Art may be more interactive than ever before, but it can also be more difficult to create. At a recent art history conference titled Art and New Technologies: The Real, the Virtual and the Auratic, four artists used examples of their work to examine how new technology is affecting the work itself and increasing potential interaction with participants or viewers.

The relationship between artwork and participant, where meaning is negotiated, was conceptualized as the "aura" of an artwork by cultural critic Walter Benjamin. Today, with new technologies playing an intrinsic role in many contemporary artists' work, the relationship between the construction of meaning and aura is undergoing fresh analysis.

Margot Lovejoy, a professor at the State University of New York, made a compelling presentation, asking difficult questions about the nature of interactive artwork.

"I was worried about people deriving meaning from my last work (Salvage, created with Myles Dudgeon) because I did not have control over its final outcome (participants would press sensors on the walls to activate images representing different aspects of a three-part programmed system, which were projected within an installation environment).

"Active participation in the work alters the relationship between artist and spectator. If an artwork has no final outcome, does it lose depth of meaning? A troubling question arises: Is the interactive work too 'game-like' -- mere entertainment without the poesis and depth we think of as part of traditional forms?"

Lovejoy referred to Benjamin's influence in her thinking about the relationship between art object and communication of meaning. Benjamin wrote that use of technology to create art places emphasis on communication and the function of a work, rather than the object. New interactive technologies heighten the need for communication by emphasizing the potential for participation in the work by viewers. Artwork no longer arises from a "flash of inspiration," as it did for the traditional artist, but from strategies on how to create new structures for communication.

Bill Vorn, a multimedia artist and Concordia Fine Arts professor, has been working with interactive robotic installations since 1992, creating the embodiment of life in inert matter. He has worked with machines to evoke certain animate forms, including beggars, thiefs and scavengers. In La Cour des miracles, he and Louis-Philippe Demers used violent lighting and sound with moving metallic, animal-like structures to create artificial life that instills a feeling of anxiety in the viewer.
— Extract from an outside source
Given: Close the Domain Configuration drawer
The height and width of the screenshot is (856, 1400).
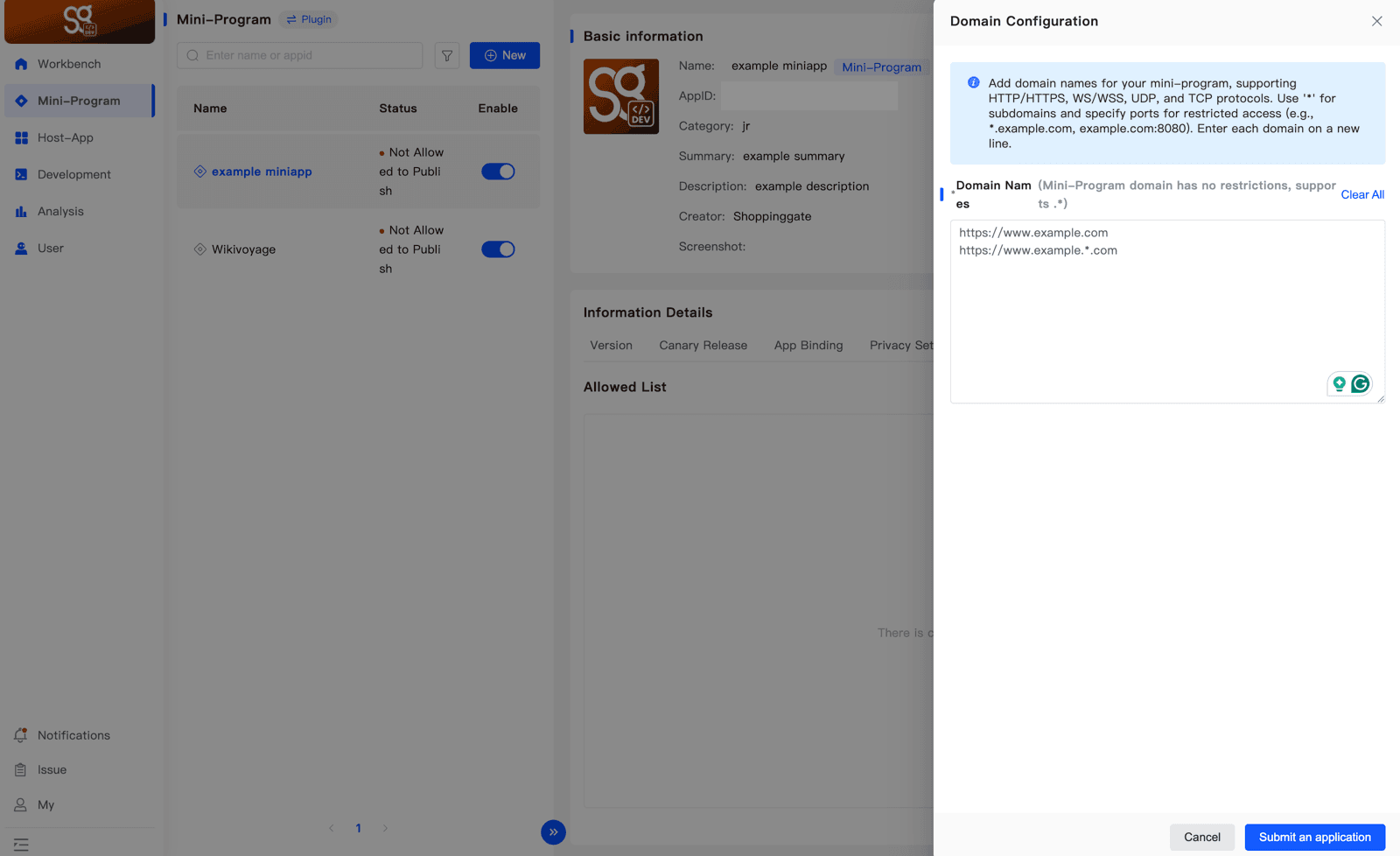Looking at the screenshot, I should coord(1377,21).
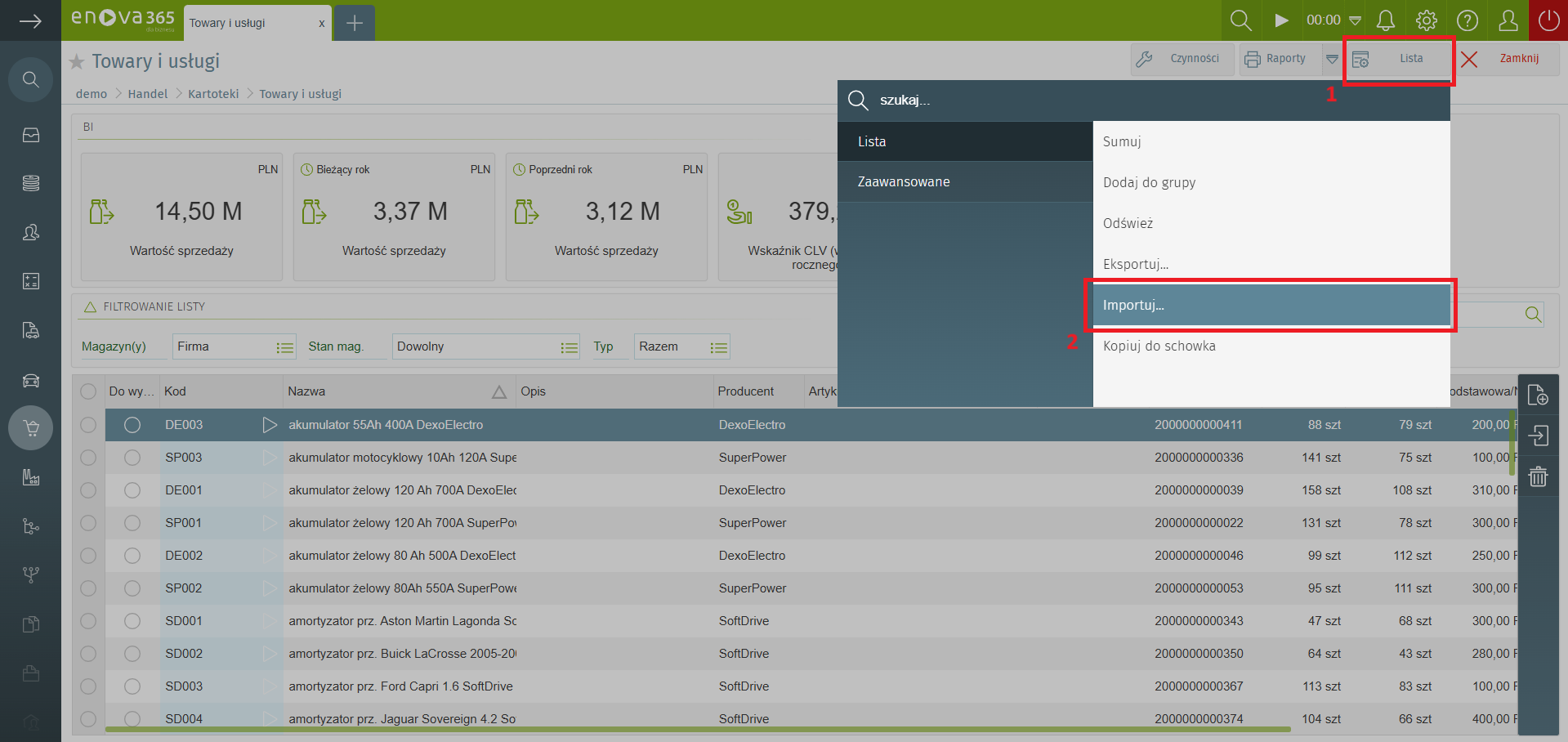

In other works, Vorn has examined group behaviour, including one work, Espace Vectoriel, where motorized light tubes follow the movements of the viewers. In other words, they're "confrontational," leaving some viewers perplexed and others intrigued.

A third speaker, David Tomas of the Universitˇ du Québec à Montréal, presented his Internet/CD ROM work called The Encoded Eye. The work has its origins in a broader view of the concept of new technologies, one that seeks not to privilege the present or future over the past. The Encoded Eye was designed to explore the interface between the traditional book and new reading experiences provided by the Internet.

Concordia Communication Studies Professor Andra McCartney also works with the Web, but primarily focuses on sound. In particular, she does "soundwalk recording," which is the act of taking a record of sounds one hears while on a walk, including the movements of the person walking.

McCartney showed the audience her soundwalk Sounding Places CD ROM installation, on which a whimsical map of Queen Elizabeth Park in Vancouver contains icons that either have snippets of sound as they were recorded, or changed in various ways (elongated or shortened) to create different effects. McCartney hopes to communicate profound experiences with sounds that are often ignored. "I have epiphanic experiences with everyday sounds!" McCartney said.

The conference took place in the Maxwell Cummings Auditorium at the Musˇe des Beaux Arts, and was organized by Ernestine Daubner with the assistance of Sandra Paikowsky, publisher and mana ging editor of the Journal of Canadian Art History. The event was co-sponsored by Concordia's Art History Department and the Journal as part of the publication's 25th anniversary.